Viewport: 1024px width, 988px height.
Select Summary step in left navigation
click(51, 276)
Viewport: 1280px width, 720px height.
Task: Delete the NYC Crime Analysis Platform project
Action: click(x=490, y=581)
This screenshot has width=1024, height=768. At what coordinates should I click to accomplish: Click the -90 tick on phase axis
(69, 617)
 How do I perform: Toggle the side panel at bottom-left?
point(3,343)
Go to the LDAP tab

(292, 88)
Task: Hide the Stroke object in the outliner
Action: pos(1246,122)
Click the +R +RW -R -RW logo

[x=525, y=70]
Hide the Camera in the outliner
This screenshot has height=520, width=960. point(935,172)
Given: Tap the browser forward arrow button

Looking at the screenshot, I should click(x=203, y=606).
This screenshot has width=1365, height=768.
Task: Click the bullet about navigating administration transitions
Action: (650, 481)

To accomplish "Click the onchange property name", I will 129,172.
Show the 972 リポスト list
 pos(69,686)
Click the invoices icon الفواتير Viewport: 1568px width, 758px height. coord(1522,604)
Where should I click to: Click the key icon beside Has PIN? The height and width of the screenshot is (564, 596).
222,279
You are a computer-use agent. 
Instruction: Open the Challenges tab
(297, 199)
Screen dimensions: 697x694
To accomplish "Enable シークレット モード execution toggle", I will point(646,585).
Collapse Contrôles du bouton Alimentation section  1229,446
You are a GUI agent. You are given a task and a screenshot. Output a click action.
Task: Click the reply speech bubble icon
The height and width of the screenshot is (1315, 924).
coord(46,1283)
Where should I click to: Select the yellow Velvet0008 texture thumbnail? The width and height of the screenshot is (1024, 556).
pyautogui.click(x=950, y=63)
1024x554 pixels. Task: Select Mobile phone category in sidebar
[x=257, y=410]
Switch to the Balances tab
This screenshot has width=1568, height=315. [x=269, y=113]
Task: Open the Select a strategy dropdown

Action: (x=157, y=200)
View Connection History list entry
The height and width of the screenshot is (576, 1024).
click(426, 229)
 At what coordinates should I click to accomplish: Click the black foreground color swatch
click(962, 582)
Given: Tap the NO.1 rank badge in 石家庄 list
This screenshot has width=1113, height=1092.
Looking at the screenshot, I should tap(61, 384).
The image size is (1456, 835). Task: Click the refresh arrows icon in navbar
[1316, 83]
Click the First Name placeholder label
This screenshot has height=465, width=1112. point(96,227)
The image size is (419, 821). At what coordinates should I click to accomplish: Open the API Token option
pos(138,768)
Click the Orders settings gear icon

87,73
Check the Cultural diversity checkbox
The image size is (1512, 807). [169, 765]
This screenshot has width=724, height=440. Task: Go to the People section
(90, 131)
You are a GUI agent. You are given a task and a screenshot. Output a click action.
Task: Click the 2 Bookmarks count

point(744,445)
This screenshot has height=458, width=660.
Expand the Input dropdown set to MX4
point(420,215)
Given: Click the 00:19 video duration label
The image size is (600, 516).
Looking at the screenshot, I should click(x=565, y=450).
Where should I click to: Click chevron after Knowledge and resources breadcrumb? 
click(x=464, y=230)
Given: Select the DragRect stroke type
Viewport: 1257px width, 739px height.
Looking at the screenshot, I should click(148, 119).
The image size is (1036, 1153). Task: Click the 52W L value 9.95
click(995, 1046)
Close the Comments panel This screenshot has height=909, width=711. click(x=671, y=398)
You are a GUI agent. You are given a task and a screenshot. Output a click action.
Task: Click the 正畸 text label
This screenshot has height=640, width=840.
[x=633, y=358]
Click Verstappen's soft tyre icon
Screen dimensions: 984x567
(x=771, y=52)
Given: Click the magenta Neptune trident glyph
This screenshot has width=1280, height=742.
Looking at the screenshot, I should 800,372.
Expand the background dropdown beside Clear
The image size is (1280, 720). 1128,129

:::::

[What the task asks]
An exact copy of the lines from the one containing "Given: Select the DragRect stroke type" through the last line of the material, both included, is to be printed, and nothing else.

[Output below]
Given: Select the DragRect stroke type
Viewport: 1257px width, 739px height.
Looking at the screenshot, I should click(148, 119).
The image size is (1036, 1153). Task: Click the 52W L value 9.95
click(995, 1046)
Close the Comments panel This screenshot has height=909, width=711. click(x=671, y=398)
You are a GUI agent. You are given a task and a screenshot. Output a click action.
Task: Click the 正畸 text label
This screenshot has height=640, width=840.
[x=633, y=358]
Click Verstappen's soft tyre icon
Screen dimensions: 984x567
(x=771, y=52)
Given: Click the magenta Neptune trident glyph
This screenshot has width=1280, height=742.
Looking at the screenshot, I should 800,372.
Expand the background dropdown beside Clear
The image size is (1280, 720). 1128,129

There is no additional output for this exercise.